I braced myself and the g’s piled up on the dials till I could almost feel them.
“Tighter than that.”
Gave it the limit but too late and the red letters jumped into the frame: HIT.
For the first time he looked up in his glass-panelled booth.
“Mr. Nesbitt, that Finback is very rugged. You couldn’t make this degree of turn at Mach I in the FM-3O but you can do it in a Finback. I realize you think you’re going to break the wings off, but that won’t happen. Now we’ll do it again.”
We did it again and we got HIT.
This was at 19:22.
MiG-19 and much slower, coming at Mach.98.
HIT.
“You should have beaten that one.”
Shuddup.
MiG-23 and much faster.
HIT.
MiG-25 — the Foxbat and very fast indeed at Mach 18.
HIT.
Mig-19 again. Wait.
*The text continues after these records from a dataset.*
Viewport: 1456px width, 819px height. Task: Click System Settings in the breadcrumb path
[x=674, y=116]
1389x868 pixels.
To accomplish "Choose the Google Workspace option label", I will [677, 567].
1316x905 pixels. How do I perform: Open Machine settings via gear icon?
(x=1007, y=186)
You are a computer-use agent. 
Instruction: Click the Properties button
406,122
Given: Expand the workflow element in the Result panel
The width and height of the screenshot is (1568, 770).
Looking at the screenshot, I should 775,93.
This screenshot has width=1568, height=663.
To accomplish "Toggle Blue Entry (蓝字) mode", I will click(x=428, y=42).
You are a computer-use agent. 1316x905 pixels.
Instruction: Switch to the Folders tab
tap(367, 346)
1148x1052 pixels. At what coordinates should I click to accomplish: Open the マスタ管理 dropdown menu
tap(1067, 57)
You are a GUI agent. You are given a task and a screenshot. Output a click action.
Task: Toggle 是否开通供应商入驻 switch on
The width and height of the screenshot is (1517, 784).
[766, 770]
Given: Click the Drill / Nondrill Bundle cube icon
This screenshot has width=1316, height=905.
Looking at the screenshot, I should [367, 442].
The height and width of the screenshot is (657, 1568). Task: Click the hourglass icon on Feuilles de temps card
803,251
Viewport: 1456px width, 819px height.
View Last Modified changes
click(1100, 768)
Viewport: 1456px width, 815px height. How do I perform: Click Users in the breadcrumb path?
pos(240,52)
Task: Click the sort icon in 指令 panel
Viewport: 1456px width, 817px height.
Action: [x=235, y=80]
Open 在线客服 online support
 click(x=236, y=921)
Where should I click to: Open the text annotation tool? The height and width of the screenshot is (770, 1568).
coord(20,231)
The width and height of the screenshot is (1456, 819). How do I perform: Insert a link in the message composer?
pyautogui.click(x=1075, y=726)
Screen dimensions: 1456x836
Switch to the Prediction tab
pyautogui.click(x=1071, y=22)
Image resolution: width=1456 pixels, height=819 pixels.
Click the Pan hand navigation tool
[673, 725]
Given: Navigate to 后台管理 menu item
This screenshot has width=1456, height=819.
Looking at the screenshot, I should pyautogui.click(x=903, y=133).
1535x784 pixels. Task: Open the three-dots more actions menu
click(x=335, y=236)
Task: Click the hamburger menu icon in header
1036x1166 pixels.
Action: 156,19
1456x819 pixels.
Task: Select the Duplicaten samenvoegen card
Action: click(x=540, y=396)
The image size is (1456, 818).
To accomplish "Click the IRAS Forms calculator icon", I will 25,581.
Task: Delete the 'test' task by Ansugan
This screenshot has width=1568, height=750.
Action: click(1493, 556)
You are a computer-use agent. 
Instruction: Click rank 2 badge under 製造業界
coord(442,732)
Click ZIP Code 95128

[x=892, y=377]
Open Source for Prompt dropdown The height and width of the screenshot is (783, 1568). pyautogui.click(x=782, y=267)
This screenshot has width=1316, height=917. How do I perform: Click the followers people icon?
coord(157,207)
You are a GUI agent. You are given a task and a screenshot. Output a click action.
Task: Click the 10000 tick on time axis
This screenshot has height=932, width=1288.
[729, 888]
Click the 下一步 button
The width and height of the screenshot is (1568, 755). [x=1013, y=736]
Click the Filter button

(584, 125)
Turn.
MISS.
“More like it,” Thompson said.
We went on trying.
HIT.
HIT.
MISS.
HIT.
MISS.
“Evens,” Thompson said, and drank some more tea.
20:06.
HIT.
MISS.
MISS.
“Twice running.”
Shuddup.
Concentrate.
MISS.
HIT.
MISS.
MISS.
MISS.
“You’ve got it now all right,”
MISS.
20:51.
“Give me the Foxbat again.” That was the fastest.
“Fair enough. Coming at Mach 2.6.”
HIT.
“Again.”
MISS.
“Again.”
MISS.
“Again.”
MISS.
“Right-ho. Call it a day.” He sounded exhausted.
“I think that wraps it up,” Ferris said.
He pulled the collar of his mac a bit higher. It was still drizzling, and colder today at this time: an hour after first light.
“All right,” I told him.
We stood for a while not speaking again, looking around us. About a hundred yards away one of the USAF crew was dragging a pair of chocks towards the F-III at the end of the line. Half an hour ago a BfV security man had walked across the tarmac to check on us, wondering what we were doing standing here in the middle of nowhere in the rain. We didn’t spell it out for him.
I began clumping my feet up and down. They’d given me a heavier flying-jacket than the one I’d brought here from Zaragoza, but it was still bloody cold.
“Recap,” Ferris said, and crouched down on his haunches to ease his legs. I did the same.
“Right, I’m to expect the Soviet radar stations to start picking me up as soon as I begin climbing. At that point I shall be heading south, parallel with the border and twenty-five miles into their airspace. As Colonel Nikolai Voronov I can — ”
“You start climbing near a military field.”
“Right. Near enough to give the impression I’ve just taken-off from it. As Colonel Voronov of the Red Air Force I’ll respond to any radio calls with the cover story that I’m carrying out a fuel-range test which will explain all those extra tanks. Testing has to be done between thirty and forty thousand feet and any request to fly lower than thirty thousand or make a landing should be resisted for this reason.”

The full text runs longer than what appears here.